Luck Can Be Thy Doom

In the third and final part of our series looking at the role that luck plays in gambling, I discuss the effect that external pressures have on our decision making. 

Previously we talked about whether some punters were subject to mysterious forces that decided whether they were destined to be ‘lucky’ in gambling. But if there is indeed a higher power in play, it is unlikely to waste its energies on the trivial matter of the 2.25 at Huntingdon. It is very much more likely that events which we label as ‘unlucky’ are a result of factors which we either failed to consider properly or were completely unknown to us at the time of striking our bet. 

Nevertheless, at times it certainly feels that we are subject to the caprice of some divine entity who is determined to spoil our day. 

Earlier this week I was told to back a horse at Southwell. At the time, I was waiting for some money to drop and was therefore not able to have my normal sized bet. I have learned over the years never to swerve bets altogether due to lack of funds as this is the surest way to guarantee that the horse in question will saunter home. Instead, I struck a nominal wager and was consumed by the irrational (at least to non-gamblers) feeling of hoping that the horse would lose. People who don’t bet wouldn’t understand that the pain of betting an under staked winner is far greater than the pain of betting a loser to your normal stakes. The compensation of a few extra pounds profit does nothing to quell the rage of winning less than you would have done had fate not intervened. 

With grim predictably, 30 seconds after the race started, the long-awaited money landed. You can guess the rest. The horse duly bolted up and I was left in a state of impotent rage. Had that cash landed 5 minutes earlier, I would have been able to have a proper bet. 

Everyone knows that ‘cash outs’ massively favour bookmakers and must be avoided at all costs, but punters who should know better persist in using this facility because of the convenience factor. 

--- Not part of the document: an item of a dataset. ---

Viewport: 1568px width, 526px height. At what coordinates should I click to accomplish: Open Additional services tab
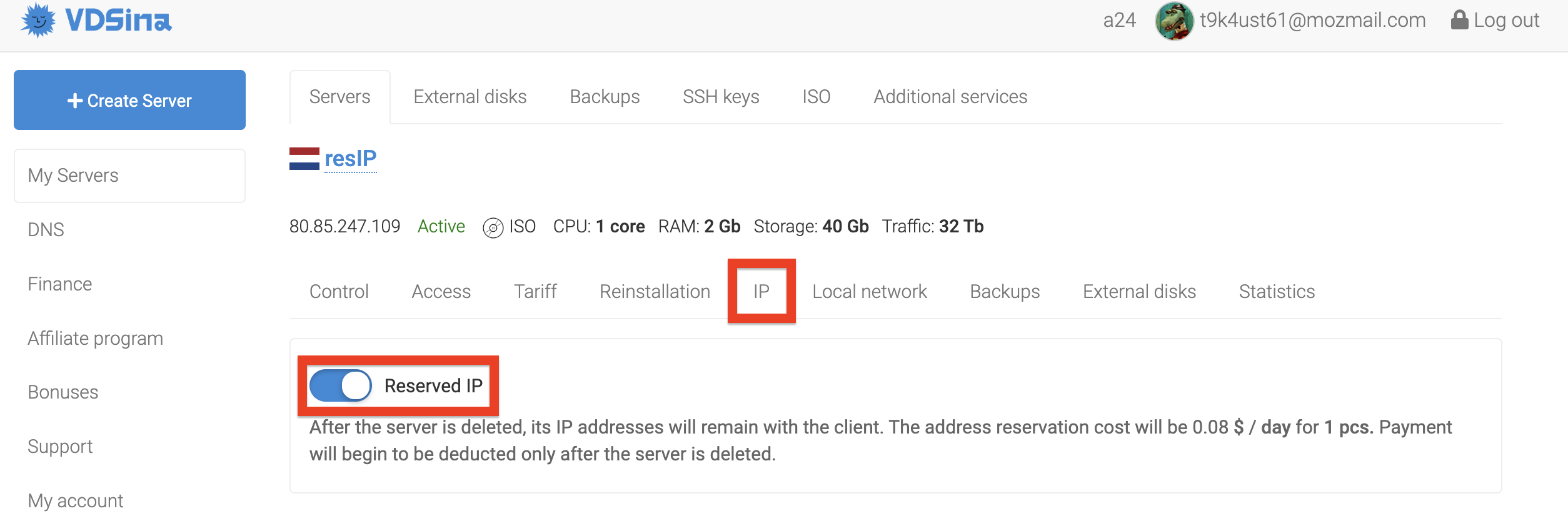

We are all reminded of the scenario where we have bet a horse on the exchanges in the morning only to see it drift like the Kon tiki. We conclude that the horse isn’t fancied so we foolishly decide to cut our losses and cash out. Within minutes of doing so, the price collapses, so we decide to repair the damage by having another larger bet. The horse then drifts again leaving us with a terrible bet and in the position of hoping that it loses. Invariably this scenario occurs when we are afraid of losing (scared money never wins) and is the clearest example of allowing external factors and self-doubt to cloud our judgment. 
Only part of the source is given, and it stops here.